真理 華氏451度 ウィトゲンシュタイン レヴィナス 論考 人文知 オルダス・ハックスリー ニコライ・ベルジャーエフ ユートピア 新世界
 
 
 
 こうした「人文知の黄昏」が、世界がこのまま「素晴らしき新世界Brave New World」に向かって突き進んでゆく兆候であるのどうかはまだ不透明な部分があるとはいえ、人類の歴史を長いスパンで考えつつ、決して楽観視はしない方がいいのではないかという気がせずにはいられないのである。20世紀を代表するSF小説を書いたオルダス・ハックスリーは、自作の冒頭部にニコライ・ベルジャーエフの次のような言葉を掲げている。少し長いけれども、非常に啓発的であるゆえにここに引用しておく。
 
 
 「ユートピアは、かつてそう信じられていたよりもはるかに、その実現可能性が高まっているように思える。われわれはいま、新たな警戒すべき問題に直面している。すなわち、ユートピアの最終的な実現をいかにして防ぐか?……ユートピアは実現可能である。

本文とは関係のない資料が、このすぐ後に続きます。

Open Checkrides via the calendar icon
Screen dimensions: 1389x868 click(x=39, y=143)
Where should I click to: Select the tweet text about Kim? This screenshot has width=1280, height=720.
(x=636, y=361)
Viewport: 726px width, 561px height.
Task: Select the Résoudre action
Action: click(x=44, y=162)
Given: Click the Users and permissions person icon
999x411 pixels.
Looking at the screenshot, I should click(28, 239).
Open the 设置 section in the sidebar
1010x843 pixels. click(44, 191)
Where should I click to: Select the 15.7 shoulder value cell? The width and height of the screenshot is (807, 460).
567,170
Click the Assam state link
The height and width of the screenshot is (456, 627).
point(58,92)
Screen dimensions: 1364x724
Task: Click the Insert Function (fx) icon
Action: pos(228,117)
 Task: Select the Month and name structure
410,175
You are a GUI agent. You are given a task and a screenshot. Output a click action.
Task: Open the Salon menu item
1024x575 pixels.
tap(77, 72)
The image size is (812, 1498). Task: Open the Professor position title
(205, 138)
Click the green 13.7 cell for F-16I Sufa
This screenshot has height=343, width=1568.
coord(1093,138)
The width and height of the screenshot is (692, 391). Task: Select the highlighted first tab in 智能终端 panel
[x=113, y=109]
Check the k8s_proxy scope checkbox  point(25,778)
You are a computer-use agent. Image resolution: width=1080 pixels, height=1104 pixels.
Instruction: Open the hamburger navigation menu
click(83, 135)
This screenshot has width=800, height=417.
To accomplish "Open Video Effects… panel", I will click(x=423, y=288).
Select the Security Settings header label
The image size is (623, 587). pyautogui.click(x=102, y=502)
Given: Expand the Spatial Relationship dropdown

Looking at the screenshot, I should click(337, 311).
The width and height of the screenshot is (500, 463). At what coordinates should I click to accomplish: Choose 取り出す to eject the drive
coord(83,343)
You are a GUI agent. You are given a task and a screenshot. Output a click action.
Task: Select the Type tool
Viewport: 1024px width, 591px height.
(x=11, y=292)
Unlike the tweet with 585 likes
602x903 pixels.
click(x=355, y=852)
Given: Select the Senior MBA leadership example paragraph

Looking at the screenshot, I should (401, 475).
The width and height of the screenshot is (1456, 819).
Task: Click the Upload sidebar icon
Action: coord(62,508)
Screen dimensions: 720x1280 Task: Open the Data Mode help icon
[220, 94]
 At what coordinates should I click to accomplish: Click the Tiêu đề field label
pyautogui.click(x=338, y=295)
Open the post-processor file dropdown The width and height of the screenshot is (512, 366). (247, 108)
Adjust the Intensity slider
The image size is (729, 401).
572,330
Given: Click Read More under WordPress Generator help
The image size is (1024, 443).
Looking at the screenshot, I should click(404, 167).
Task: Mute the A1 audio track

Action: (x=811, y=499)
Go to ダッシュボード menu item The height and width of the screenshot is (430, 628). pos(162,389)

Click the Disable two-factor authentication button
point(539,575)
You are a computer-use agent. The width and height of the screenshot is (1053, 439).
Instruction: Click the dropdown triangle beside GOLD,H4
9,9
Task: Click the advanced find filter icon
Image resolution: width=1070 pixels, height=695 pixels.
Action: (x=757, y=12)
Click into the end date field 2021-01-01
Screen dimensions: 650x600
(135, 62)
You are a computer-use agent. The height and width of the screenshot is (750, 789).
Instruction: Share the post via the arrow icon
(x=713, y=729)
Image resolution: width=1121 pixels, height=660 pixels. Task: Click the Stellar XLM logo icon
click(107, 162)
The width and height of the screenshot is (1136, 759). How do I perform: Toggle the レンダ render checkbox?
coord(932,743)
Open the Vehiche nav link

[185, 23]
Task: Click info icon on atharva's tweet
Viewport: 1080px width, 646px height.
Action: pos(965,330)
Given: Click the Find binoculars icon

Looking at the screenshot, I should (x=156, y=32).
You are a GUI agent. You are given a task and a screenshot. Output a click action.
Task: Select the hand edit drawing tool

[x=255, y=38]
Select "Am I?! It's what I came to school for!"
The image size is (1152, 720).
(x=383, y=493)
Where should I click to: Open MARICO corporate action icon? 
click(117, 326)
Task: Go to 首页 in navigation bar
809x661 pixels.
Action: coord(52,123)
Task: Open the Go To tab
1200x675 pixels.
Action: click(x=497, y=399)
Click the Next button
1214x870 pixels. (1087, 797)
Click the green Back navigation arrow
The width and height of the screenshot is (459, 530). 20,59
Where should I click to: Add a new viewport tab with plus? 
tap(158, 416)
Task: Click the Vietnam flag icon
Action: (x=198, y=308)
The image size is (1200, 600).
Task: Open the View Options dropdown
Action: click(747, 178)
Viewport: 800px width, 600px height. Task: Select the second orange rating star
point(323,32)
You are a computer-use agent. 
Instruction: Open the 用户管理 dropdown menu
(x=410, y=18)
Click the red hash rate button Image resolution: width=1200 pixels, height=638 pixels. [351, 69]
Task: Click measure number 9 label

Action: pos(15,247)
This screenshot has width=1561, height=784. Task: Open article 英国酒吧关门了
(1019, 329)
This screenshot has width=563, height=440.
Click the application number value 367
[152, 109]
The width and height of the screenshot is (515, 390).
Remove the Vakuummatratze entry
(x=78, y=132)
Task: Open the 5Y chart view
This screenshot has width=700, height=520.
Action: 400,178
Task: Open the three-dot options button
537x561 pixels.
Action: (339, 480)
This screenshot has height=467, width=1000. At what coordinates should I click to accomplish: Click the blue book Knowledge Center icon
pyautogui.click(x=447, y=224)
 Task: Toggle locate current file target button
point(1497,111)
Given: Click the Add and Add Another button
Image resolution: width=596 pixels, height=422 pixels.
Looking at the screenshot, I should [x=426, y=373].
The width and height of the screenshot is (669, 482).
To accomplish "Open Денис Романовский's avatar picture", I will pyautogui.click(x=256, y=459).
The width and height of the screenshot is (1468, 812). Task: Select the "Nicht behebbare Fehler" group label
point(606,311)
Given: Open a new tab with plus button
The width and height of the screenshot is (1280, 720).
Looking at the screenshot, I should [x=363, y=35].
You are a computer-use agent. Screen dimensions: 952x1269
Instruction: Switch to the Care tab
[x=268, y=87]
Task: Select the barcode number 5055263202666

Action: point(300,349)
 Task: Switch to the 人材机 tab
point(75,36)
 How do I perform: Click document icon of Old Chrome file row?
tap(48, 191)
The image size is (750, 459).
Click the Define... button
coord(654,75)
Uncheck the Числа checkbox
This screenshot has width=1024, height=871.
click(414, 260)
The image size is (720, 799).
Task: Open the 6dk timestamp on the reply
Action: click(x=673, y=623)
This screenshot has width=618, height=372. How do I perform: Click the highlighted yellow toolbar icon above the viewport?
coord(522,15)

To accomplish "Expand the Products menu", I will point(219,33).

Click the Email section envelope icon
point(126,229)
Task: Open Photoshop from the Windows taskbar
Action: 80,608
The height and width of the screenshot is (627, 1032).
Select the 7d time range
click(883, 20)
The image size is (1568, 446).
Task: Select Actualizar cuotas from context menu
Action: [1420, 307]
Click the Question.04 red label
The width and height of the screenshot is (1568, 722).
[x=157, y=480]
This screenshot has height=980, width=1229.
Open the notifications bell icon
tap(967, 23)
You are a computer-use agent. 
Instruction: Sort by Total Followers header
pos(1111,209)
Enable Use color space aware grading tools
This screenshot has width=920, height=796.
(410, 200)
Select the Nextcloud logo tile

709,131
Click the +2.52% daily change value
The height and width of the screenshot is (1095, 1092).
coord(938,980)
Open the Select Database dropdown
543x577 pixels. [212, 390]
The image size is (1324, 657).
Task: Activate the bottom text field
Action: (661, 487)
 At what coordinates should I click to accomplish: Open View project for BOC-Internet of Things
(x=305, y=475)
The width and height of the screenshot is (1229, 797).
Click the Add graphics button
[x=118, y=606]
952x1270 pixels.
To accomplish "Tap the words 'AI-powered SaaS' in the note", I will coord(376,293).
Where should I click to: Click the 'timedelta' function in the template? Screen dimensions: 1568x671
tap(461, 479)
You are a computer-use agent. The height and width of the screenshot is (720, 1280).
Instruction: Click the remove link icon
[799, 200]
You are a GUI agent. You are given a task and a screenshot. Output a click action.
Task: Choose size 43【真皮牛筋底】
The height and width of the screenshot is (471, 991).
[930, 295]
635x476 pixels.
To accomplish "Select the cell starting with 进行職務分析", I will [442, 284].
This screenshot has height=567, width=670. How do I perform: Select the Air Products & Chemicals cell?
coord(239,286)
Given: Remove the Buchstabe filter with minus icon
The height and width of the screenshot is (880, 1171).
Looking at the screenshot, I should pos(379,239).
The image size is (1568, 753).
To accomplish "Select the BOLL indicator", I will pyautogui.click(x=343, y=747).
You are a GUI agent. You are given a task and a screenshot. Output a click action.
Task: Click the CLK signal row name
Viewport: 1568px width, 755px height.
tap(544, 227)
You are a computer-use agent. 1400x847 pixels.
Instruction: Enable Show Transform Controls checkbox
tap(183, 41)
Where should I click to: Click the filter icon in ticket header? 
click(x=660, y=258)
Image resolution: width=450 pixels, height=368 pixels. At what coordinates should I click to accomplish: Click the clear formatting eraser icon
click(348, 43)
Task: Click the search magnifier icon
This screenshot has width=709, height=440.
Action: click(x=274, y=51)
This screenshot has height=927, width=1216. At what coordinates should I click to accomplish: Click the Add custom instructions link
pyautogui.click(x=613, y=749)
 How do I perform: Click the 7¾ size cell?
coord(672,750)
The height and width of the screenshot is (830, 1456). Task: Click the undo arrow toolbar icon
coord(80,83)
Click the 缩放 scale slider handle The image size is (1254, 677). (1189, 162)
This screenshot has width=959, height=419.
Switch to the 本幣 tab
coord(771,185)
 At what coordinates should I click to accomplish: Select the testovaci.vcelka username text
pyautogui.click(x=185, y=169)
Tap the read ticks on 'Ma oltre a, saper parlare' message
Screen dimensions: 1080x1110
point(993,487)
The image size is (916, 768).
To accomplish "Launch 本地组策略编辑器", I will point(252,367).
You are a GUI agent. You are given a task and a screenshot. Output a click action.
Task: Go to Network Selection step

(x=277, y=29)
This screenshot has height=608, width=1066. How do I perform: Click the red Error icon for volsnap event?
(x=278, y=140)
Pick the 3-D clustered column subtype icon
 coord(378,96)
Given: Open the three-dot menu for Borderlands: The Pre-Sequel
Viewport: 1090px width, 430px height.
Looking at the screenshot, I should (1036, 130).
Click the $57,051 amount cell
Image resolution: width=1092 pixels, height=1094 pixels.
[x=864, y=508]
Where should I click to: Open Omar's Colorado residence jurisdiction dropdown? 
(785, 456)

生活は、ユートピアに向かって進行している。そしておそらく、新しい世紀が始まるだろう。知識階級や教養人たちが、なんとかしてユートピアを避け、それほど’’完璧’’ではなくもっと自由な非ユートピア的社会に立ち戻ろうとして、その方策を夢見る世紀が。」
 
 
 ここで展開している議論に引きつけて言うならば、命題の真理以外には何も語られなくなってしまう悪夢の「新世界」が、もう少し時間はかかるかもしれないとはいえ、いつの日か到来してしまう可能性は否定できないのである。それはともかくとして、哲学徒としては、最初に掲げた問いへの答えは「然り」であってくれなくては困るわけである。
 
 
 改めて考えてみるならば、「否」と言い切ったウィトゲンシュタインも確かに「否」とは言ってるわけだけど、あれはほぼ間違いなく、「あなたって実在の人物っていうよりも、もはやマンガかアニメのキャラかなんかですか」っていうくらいにこじらせた挙句の中二病の極限から発された否定なのではないかと思われる。そもそも躊躇なく「否」って答える人だったら最初から哲学なんてやってないわけで、ウィトゲンシュタインの例は「哲学徒の中には、『否』と答える人もいる」ことを証明しているというよりは、「哲学徒の中には、『否』と断言して『論考』書いて岩波に残しちゃうくらいにこじらせてる猛者もいる」ことを証明しているといった方が事態を正確に表現していると言えそうである。
 
 
 そういうわけで、次回からはこの悪夢の「新世界」の可能性をどこかで念頭に置きつつ、これまでとは違う方向性から真理の問題にアプローチしてみることにしたい。命題の真理、そしてこの「新世界」の問題にはまた後で戻ってくる予定であるが、上に挙げたベルジャーエフの「ユートピアの到来を何とかして防がねばならない」という語り口は、ブラックユーモアと本物の叡智とが絶妙なブレンドで混じり合っていて、古典的であるとはいえ、何とも味わい深いものであるなあ……。